HOW TO COMPLETE THIS TASK:
Below is a listing. Set down exactly the lines from the one containing "Børnesvømning (35, 2539)" through the one containing "[Facebook] (28, 2085)", both ends included, and leave out the rest.

===

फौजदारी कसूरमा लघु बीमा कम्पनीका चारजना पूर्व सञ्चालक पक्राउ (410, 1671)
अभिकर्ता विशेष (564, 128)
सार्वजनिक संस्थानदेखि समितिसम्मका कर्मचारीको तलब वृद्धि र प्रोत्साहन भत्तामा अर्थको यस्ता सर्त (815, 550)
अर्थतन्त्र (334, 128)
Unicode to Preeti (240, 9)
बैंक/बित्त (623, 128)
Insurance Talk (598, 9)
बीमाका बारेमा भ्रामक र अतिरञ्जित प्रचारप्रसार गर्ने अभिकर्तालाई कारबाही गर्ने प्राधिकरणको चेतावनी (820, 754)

===

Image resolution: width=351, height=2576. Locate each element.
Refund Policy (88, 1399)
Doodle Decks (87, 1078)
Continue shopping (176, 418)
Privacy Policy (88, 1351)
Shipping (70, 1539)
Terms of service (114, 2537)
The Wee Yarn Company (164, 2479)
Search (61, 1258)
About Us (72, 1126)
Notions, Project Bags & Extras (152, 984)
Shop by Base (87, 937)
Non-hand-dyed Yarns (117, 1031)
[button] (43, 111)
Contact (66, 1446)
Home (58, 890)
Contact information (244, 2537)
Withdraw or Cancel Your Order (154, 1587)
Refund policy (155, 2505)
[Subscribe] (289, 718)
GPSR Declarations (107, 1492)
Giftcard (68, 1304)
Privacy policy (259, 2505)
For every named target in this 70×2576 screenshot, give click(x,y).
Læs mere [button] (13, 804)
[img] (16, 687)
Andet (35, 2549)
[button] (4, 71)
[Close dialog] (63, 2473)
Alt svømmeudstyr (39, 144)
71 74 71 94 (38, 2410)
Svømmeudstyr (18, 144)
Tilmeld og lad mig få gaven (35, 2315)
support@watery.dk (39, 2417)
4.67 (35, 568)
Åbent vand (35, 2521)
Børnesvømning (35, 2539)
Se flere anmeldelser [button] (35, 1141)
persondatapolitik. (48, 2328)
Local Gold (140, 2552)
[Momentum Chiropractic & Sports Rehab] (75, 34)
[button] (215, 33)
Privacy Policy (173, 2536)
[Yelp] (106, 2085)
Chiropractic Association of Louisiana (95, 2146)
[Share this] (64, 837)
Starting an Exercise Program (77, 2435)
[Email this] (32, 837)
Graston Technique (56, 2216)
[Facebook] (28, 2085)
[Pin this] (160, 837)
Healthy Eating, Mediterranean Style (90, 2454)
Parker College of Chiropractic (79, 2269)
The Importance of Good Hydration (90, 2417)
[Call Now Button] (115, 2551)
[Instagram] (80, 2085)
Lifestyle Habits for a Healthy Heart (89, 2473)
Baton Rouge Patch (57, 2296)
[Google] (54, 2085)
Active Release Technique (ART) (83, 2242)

===

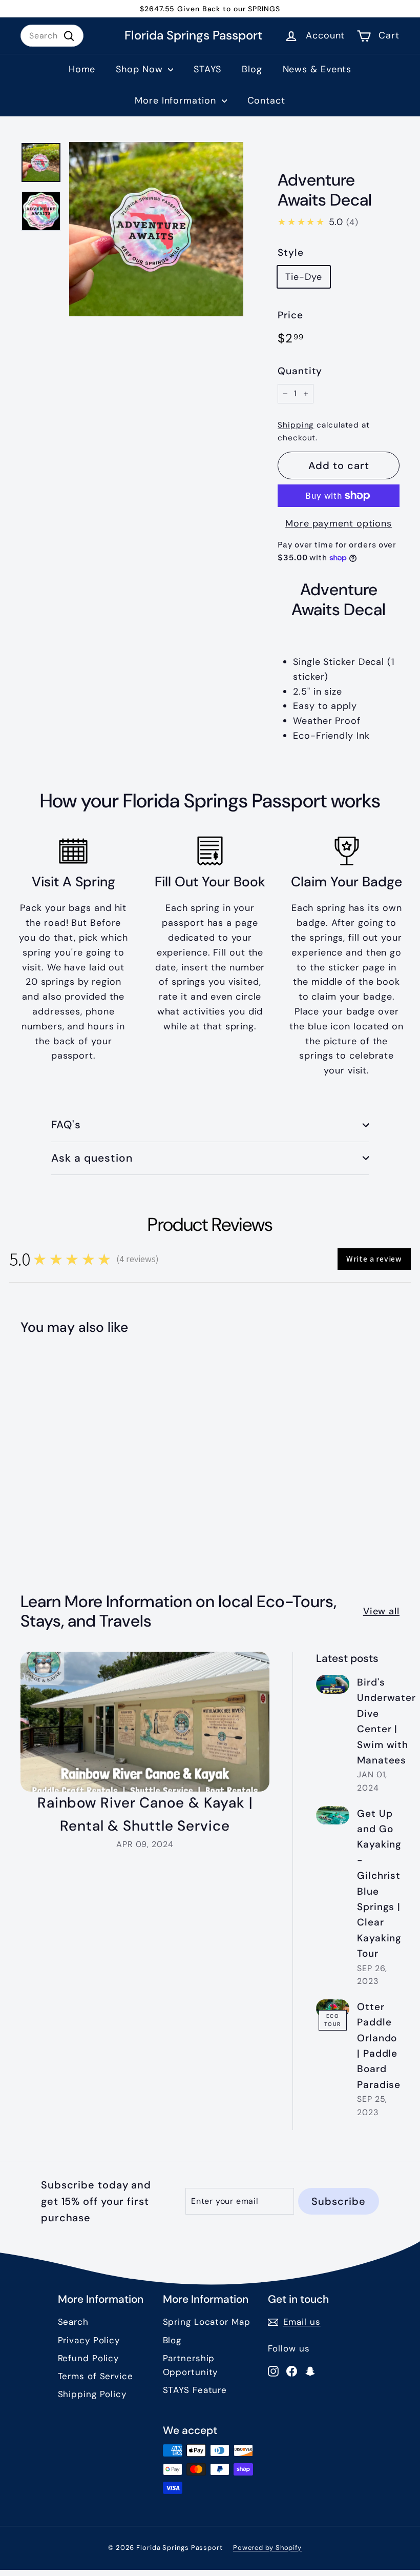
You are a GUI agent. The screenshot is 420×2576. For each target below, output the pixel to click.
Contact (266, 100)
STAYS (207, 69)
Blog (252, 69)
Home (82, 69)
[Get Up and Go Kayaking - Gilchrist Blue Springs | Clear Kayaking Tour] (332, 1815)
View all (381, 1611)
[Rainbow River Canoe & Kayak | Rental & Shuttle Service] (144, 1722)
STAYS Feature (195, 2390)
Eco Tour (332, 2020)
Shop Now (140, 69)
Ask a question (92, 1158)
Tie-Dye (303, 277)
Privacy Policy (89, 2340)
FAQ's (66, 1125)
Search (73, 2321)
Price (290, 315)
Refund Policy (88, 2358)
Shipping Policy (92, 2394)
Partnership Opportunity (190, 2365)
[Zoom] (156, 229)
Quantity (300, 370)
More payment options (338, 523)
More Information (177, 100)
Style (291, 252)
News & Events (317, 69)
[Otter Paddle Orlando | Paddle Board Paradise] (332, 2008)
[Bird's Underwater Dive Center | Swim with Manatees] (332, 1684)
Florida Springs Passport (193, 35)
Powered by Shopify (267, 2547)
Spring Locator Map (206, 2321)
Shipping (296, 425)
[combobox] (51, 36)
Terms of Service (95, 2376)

===

SOLUTION:
Børnesvømning (35, 2539)
Se flere anmeldelser [button] (35, 1141)
persondatapolitik. (48, 2328)
Local Gold (140, 2552)
[Momentum Chiropractic & Sports Rehab] (75, 34)
[button] (215, 33)
Privacy Policy (173, 2536)
[Yelp] (106, 2085)
Chiropractic Association of Louisiana (95, 2146)
[Share this] (64, 837)
Starting an Exercise Program (77, 2435)
[Email this] (32, 837)
Graston Technique (56, 2216)
[Facebook] (28, 2085)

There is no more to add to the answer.